* **EXERCISE TASKS**:
A: Translate this sentence from the TRIM abstract below into Spanish: "Recent advances in 3D Gaussian diffusion models suffer from time-intensive denoising and post-denoising processing due to the massive number of Gaussian primitives, resulting in slow generation and limited scalability along sampling trajectories."
B: According to the TRIM abstract below, what two things does TRIM prune to accelerate 3D Gaussian diffusion?

* **TEXT PASSAGE**:
Keywords: 3D Generation, Gaussian Splatting, Stable Diffusion, Inference-Time Scaling
TL;DR: We propose TRIM, a post-training framework that accelerates 3D Gaussian diffusion by pruning trajectories and background tokens, enabling efficient inference-time scaling without sacrificing quality.
Abstract: Recent advances in 3D Gaussian diffusion models suffer from time-intensive denoising and post-denoising processing due to the massive number of Gaussian primitives, resulting in slow generation and limited scalability along sampling trajectories.
To improve the efficiency of 3D diffusion models,
we propose $\textbf{TRIM}$ ($\textbf{T}$rajectory $\textbf{R}$eduction and $\textbf{I}$nstance $\textbf{M}$ask denoising), a post-training approach that incorporates both temporal and spatial trimming strategies, to accelerate inference without compromising output quality while supporting the inference-time scaling for Gaussian diffusion models.

* **DATA PROVIDED**:
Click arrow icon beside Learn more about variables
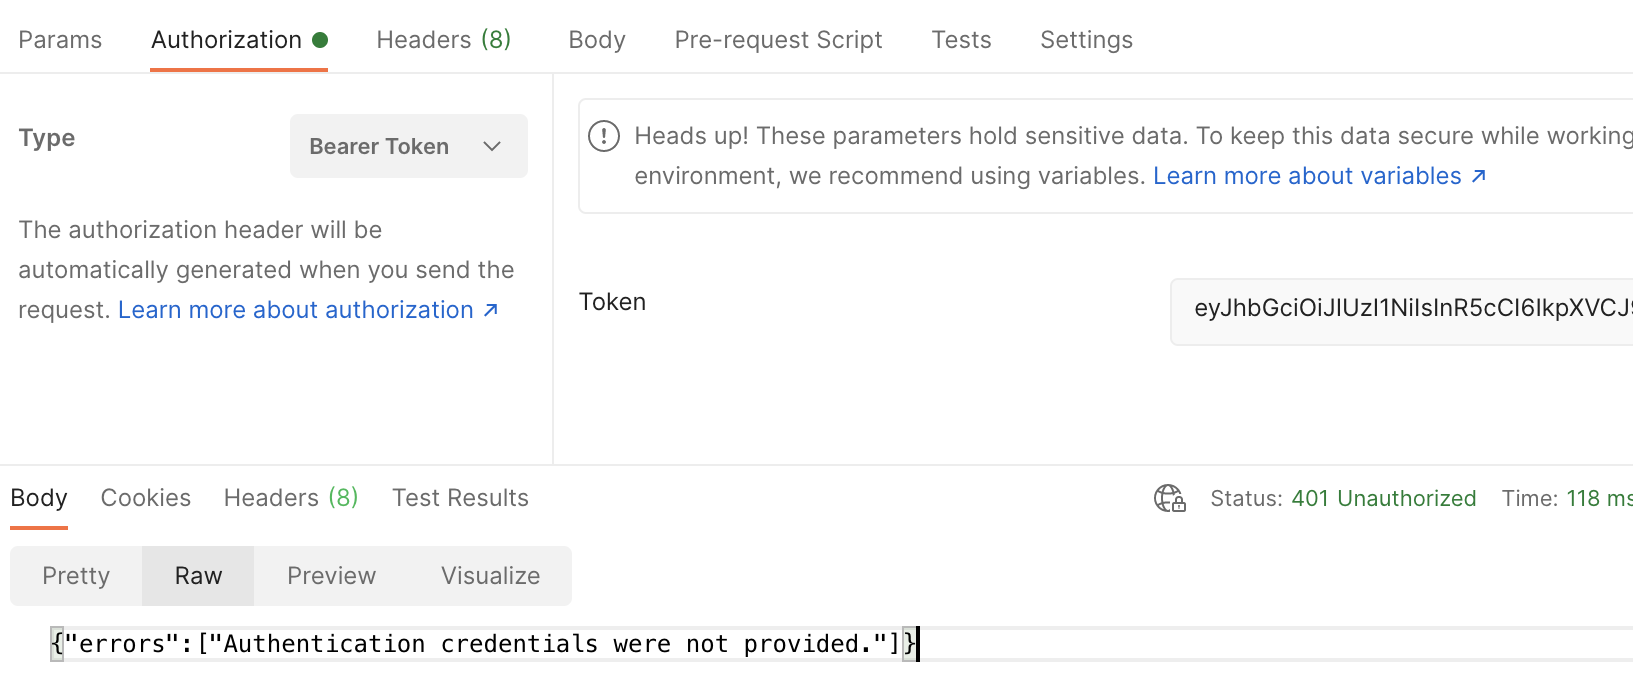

* **THE REPLIES**:
A: Los avances recientes en los modelos de difusión gaussiana 3D adolecen de una eliminación de ruido y un procesamiento posterior a la eliminación de ruido que consumen mucho tiempo debido al enorme número de primitivas gaussianas, lo que da lugar a una generación lenta y a una escalabilidad limitada a lo largo de las trayectorias de muestreo.

B: Trajectories and background tokens.